* **Source material**
------------

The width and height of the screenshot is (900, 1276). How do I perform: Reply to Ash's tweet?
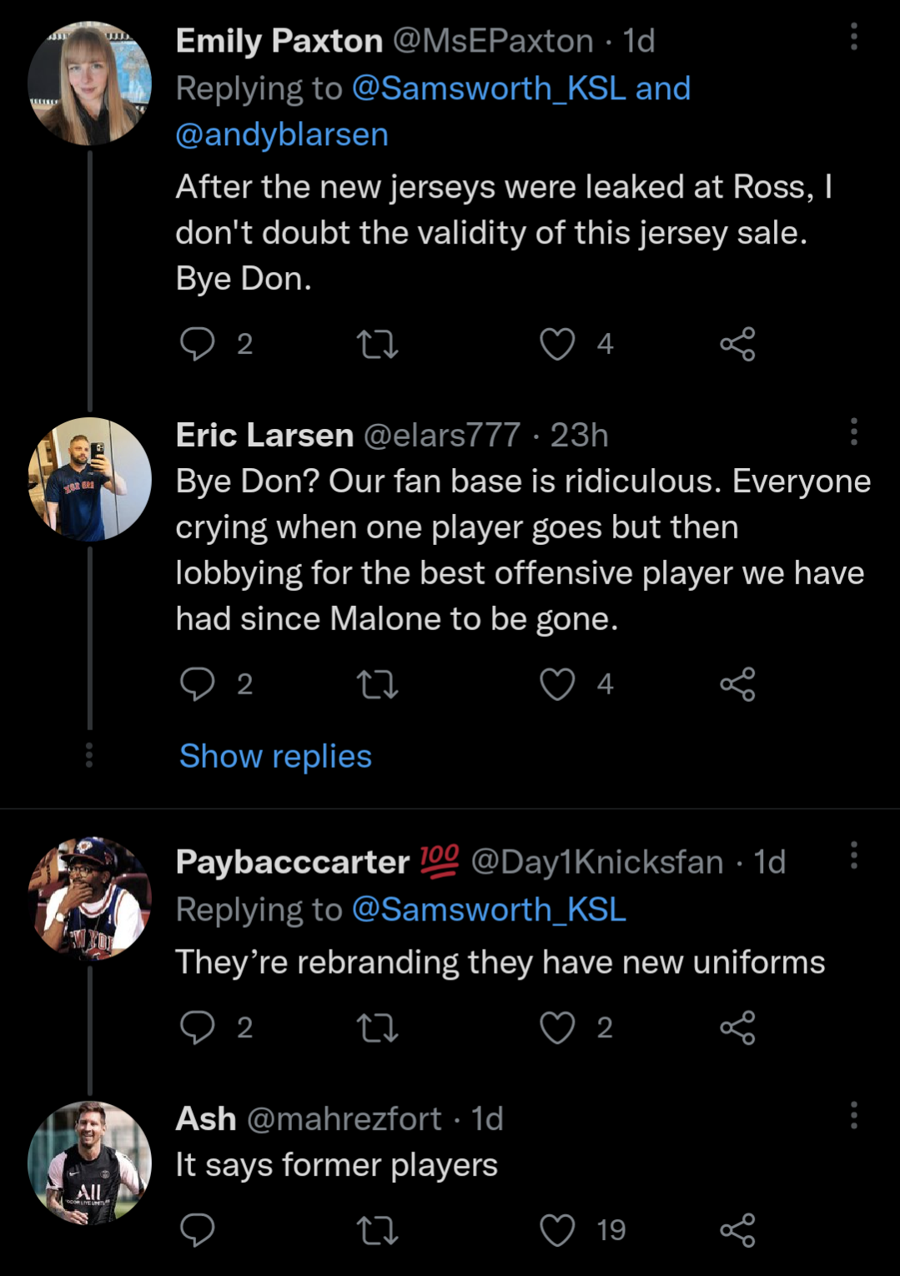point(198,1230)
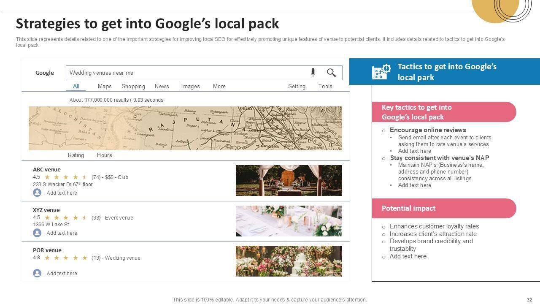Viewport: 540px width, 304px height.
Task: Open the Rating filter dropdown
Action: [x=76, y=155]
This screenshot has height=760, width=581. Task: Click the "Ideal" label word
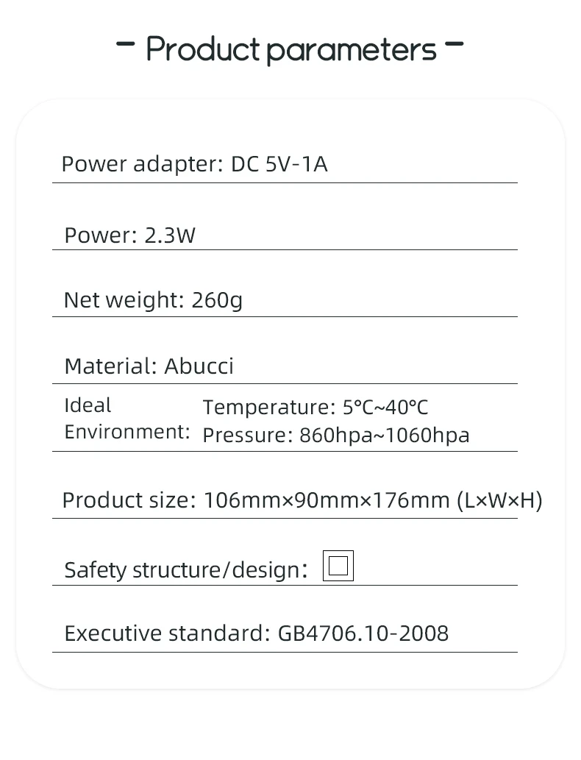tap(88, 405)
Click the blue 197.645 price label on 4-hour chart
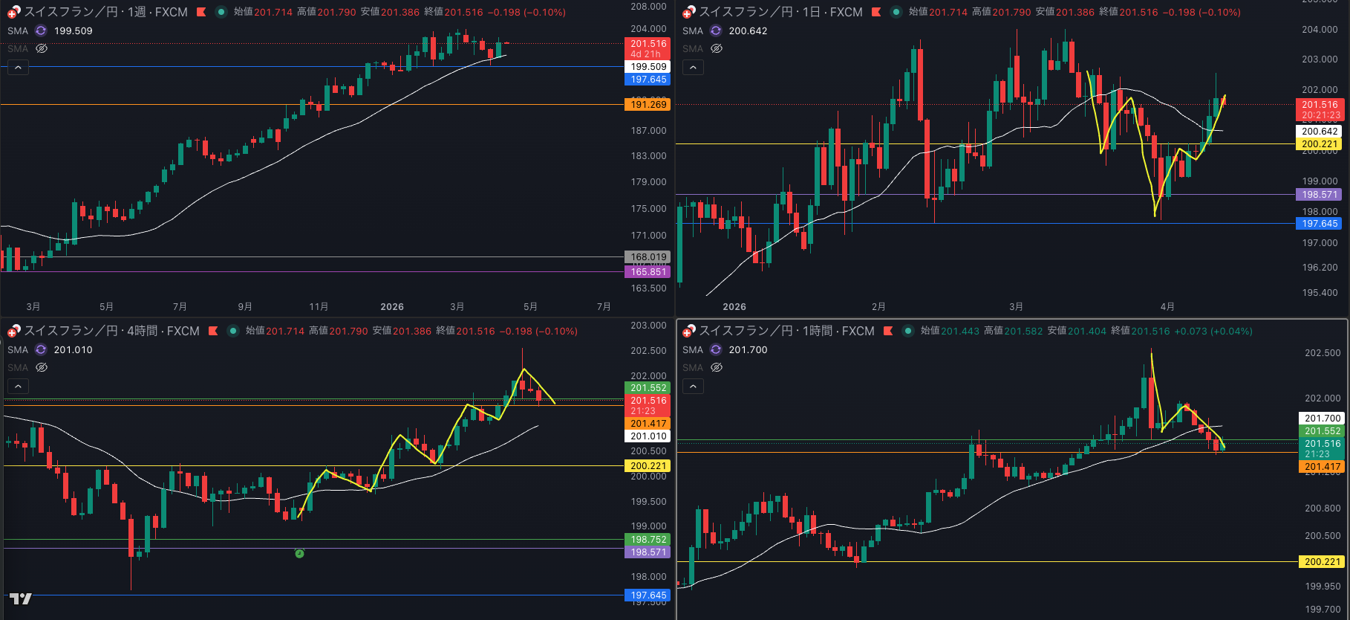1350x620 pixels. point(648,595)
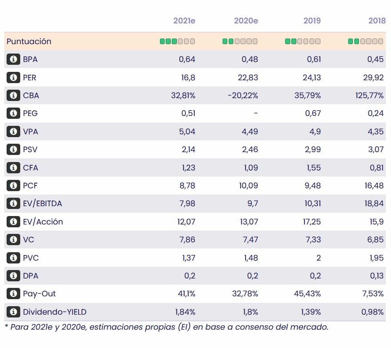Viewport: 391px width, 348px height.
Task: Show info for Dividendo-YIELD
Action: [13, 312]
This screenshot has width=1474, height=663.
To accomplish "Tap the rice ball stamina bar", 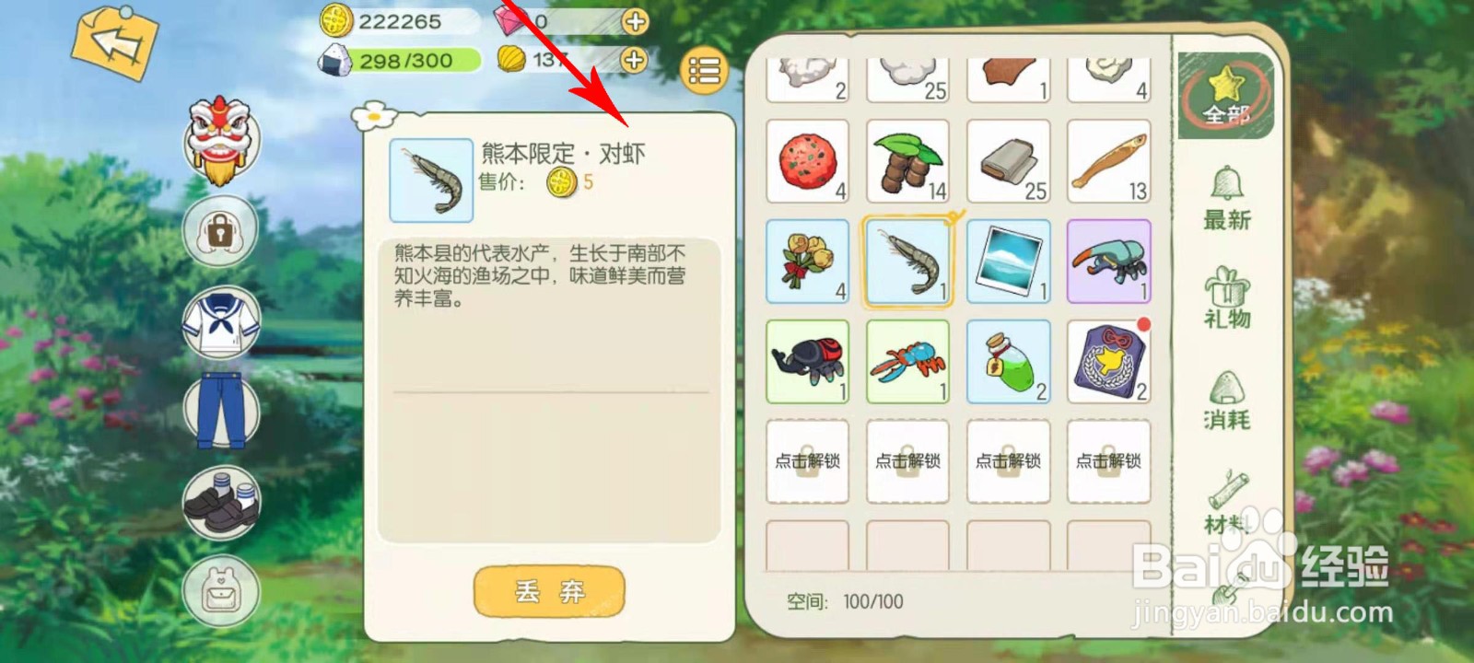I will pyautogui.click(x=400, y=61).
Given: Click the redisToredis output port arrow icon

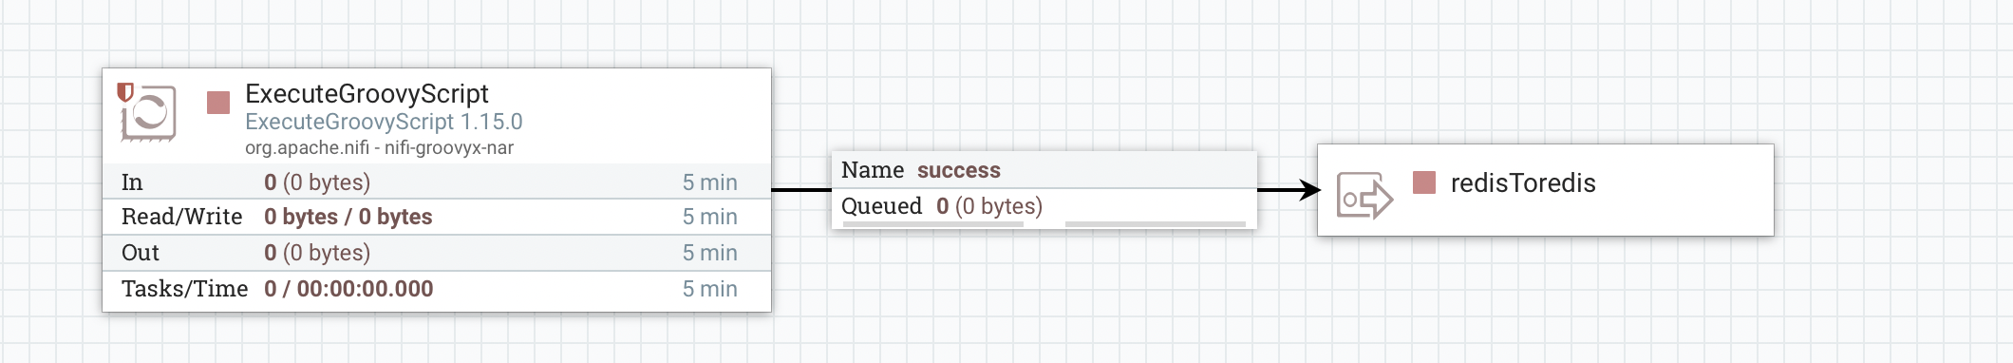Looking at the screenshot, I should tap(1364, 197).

------------

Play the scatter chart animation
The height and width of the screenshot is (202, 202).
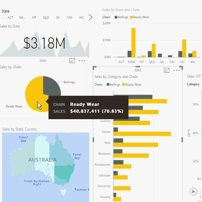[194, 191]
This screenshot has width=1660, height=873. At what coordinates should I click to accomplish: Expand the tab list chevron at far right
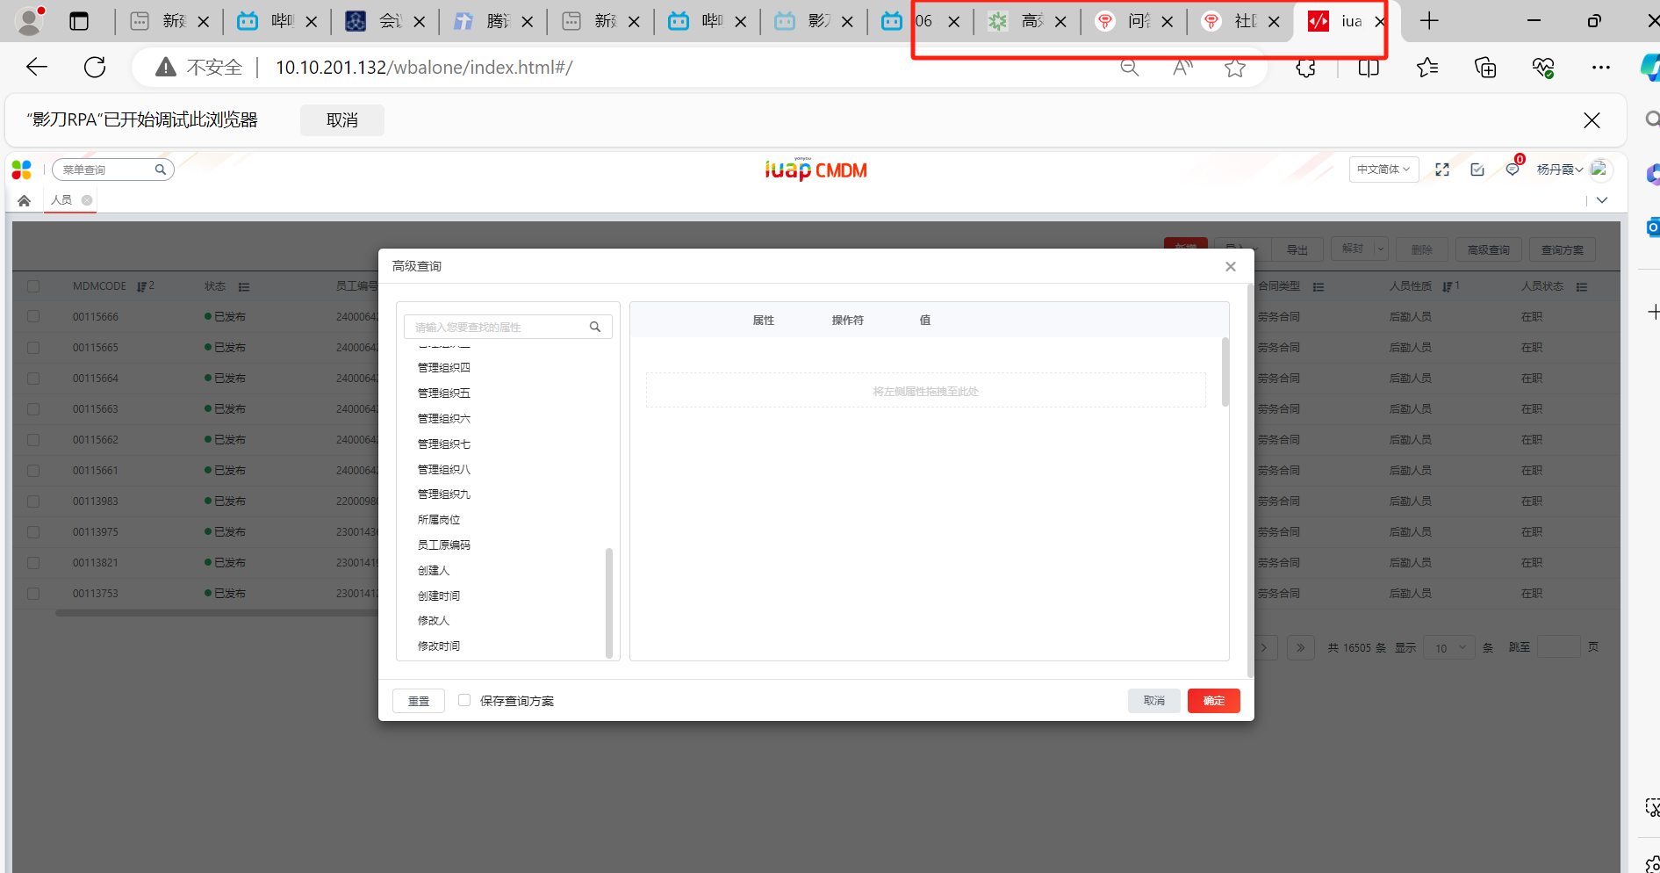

------------

* **Problem to work on**
Starting with the line above that holds "The height and", restate each line word for word up to and including the line that holds "This screenshot has width=1660, height=873.". Drop the pictures.

* **Task response**
The height and width of the screenshot is (202, 202).
[194, 191]
This screenshot has width=1660, height=873. At what coordinates should I click to accomplish: Expand the tab list chevron at far right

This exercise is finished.